Preparing Your God Love Story

  Preparing Your God Love Story

 It’s so mysterious that Holy Cross will soon embark upon a ‘Story-telling’ opportunity for her community. Opportunities to both tell and to listen, a rehearsed improvisation so to speak, which will prepare you to welcome your new rector, into your love story and journey with God and one another. Another ‘gift’ of this initiative by the Education and Formation team is that you’ll be ‘doing theology’!

Most people do not think of themselves as theologians. “Theological vision” is not a talent many would be inclined to claim. “I’m just a lay person,” many say. They seem to imply that the baptized have no special relationship with or access to God. The tradition they have received is that, lacking ordination or theological training, there is less value to their vision.

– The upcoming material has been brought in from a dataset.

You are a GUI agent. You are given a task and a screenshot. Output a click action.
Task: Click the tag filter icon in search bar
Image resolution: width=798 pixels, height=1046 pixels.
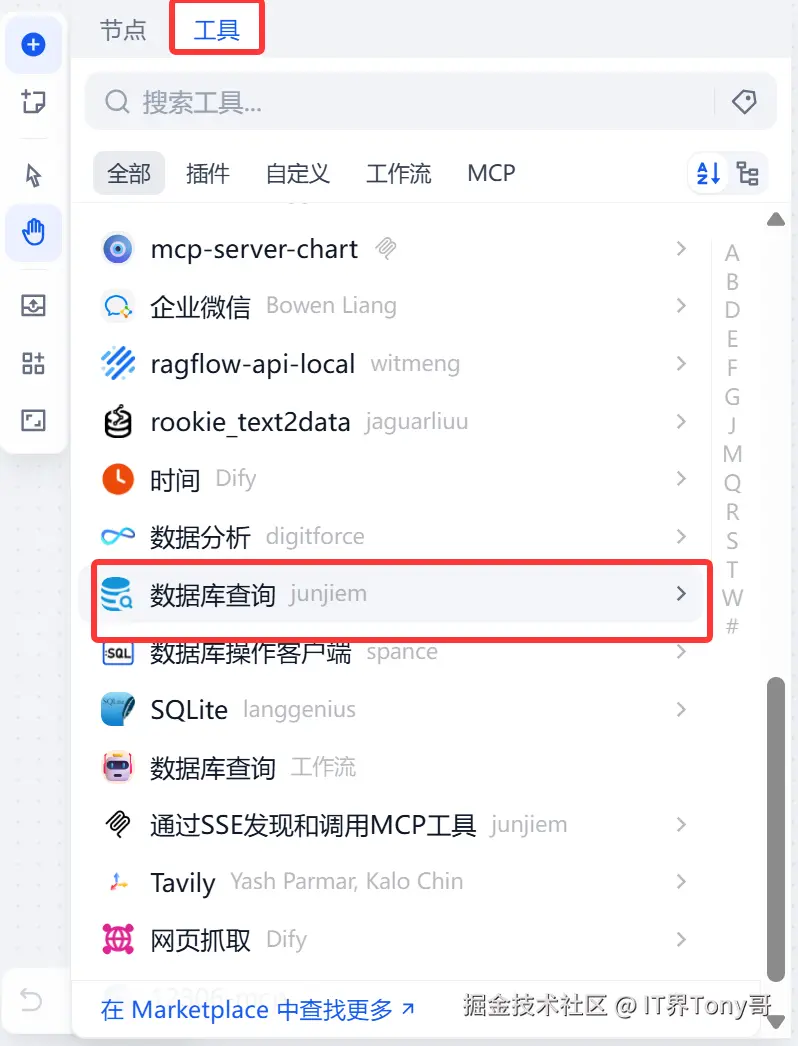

I have also heard ordained persons say, “I’m not a theologian,” lifting up at once disdain for the theoretical and a misunderstanding about what it means to do theology. We do theology when we embrace our faith tradition the only authentic way we can—with our experience. We do theology when we receive the tradition and chew on the biblical record of how our mothers and fathers in the faith heard and wrestled with God’s word. We do theology when we attempt to authenticate our own experience of God’s presence in our lives by bringing it to the faith community. We do theology when we apply our own insights, our own metaphors, our own artful imagination, our own experience to what we have received. We do theology when, in these many ways, our faith seeks understanding. That’s what Thomas Aquinas said theology is: “faith seeking understanding”.

We live our lives by theological vision—our own or someone else’s.

 To do theology as Church, as faithful people gathered together seeking an understanding of God and God’s will for us, is essentially to compose our life together with God. Telling our stories of faith, to one another, is akin to historic storytellers like Martha Graham or Alvin Ailey composing the beauty of a dance. We’re like Duke Ellington composing a jazz symphony. God has given each of us the genius and the command to improvise in ways that no one else can, practicing improvisation and works in progress.

I look forward to hearing about your dance with God.